具体的には、式(16)で表される化合物をジメチルスルホキシド(DMSO)で80mg/mLに溶解し、さらに注射用水で5.1mg/mLに希釈したのち、等量の不完全フロイントアジュバント(IFA)と混合しエマルション化させた。エマルション化させた化合物を、マウスの尾根部皮内に130μg/siteで2箇所投与した。1週間後に、マウスをCO2ガスにより安楽死させたのち脾臓を摘出し、脾細胞を調製した。IFNγ産生の測定には、IFNγ ELISPOT assay kitを用いた。脾細胞調製の前日に、ELISPOTプレートを抗マウスIFNγ抗体で処理し、当日に10%FBSを含むRPMI1640培地でブロッキングした。調製したHLA−A0201遺伝子導入マウス由来の脾細胞を0.125×106cells/wellで、ブロッキングしたELISPOTプレートに播種した。ペプチド(配列番号:53)をDMSOで40mg/mLに溶解し、さらに10%FBSを含むRPMI1640培地で40μg/mLに希釈した。HLA−A0201遺伝子導入マウス由来の脾細胞を配列番号:53で表される希釈ペプチド(最終濃度10μg/mL)でパルスし、19時間、37℃、5% CO2下で培養することで、in vitroにおけるペプチド再刺激を加えた。培養後に上清を除き、ELISPOTプレートを、添付のプロトコールに従って発色させた。発色したスポット数は、ImmunoSpot Analyzer(C.T.L.社製)によって測定した。

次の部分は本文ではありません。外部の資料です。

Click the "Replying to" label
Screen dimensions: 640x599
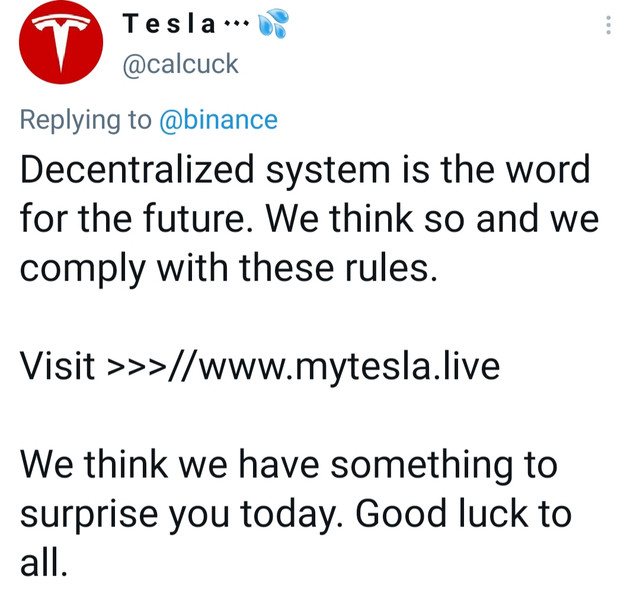click(86, 120)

HLA−A0201遺伝子導入マウスを用いたIFNγ ELISPOT assayの結果を図13に示した。図13において、縦軸は播種細胞数中の反応した細胞数を、横軸はマウスに投与した化合物またはペプチドを示す。図13の黒棒はHLA−A0201遺伝子導入マウス由来の脾細胞を配列番号:53で表されるペプチドをパルスしながら培養した結果を示し、白棒は非パルスで培養した結果を示す。即ち、黒棒と白棒の値の差がペプチド特異的CTLの数を示し、配列番号:53で表されるペプチドまたは式(16)で表される化合物の投与によってマウス生体内において配列番号:53で表されるペプチドに特異的なCTLが誘導されたことを示す。図13において白棒の値は認められていない。このことは目的のペプチドをパルスしない場合にはHLA−A0201遺伝子導入マウスの脾細胞は全く反応しなかったことを示している。本試験の結果、HLA−A0201遺伝子導入マウス由来の脾細胞において配列番号:53で表されるペプチドに特異的なIFNγの産生が確認された。また、図13において式(16)で表される化合物の投与によって誘導された配列番号:53で表されるペプチドに特異的なIFNγ産生細胞の数は、配列番号:53で表されるペプチドの投与によって誘導されたペプチド特異的なIFNγ産生細胞の数より多かった。
これより、式(16)で表される化合物は配列番号:53で表されるペプチドに特異的なCTLを誘導し得ることが明らかとなった。また、式(16)で表される化合物を投与した場合に配列番号:53で表されるペプチドを投与した場合と比較して配列番号:53で表されるペプチドに特異的なIFNγ産生細胞が多く認められたのは、式(16)で表される化合物から生成された配列番号:102で表されるヘルパーペプチドに反応性の細胞が誘導されたことによって、配列番号:53で表されるペプチドに特異的なCTLの誘導が増強されたためと推察された。従って、式(16)で表される化合物は、マウス生体内でジスルフィド結合の切断とERAP−1による適切なトリミングを受けて、配列番号:53および102で表されるペプチドへ実際に生成されることが強く示唆された。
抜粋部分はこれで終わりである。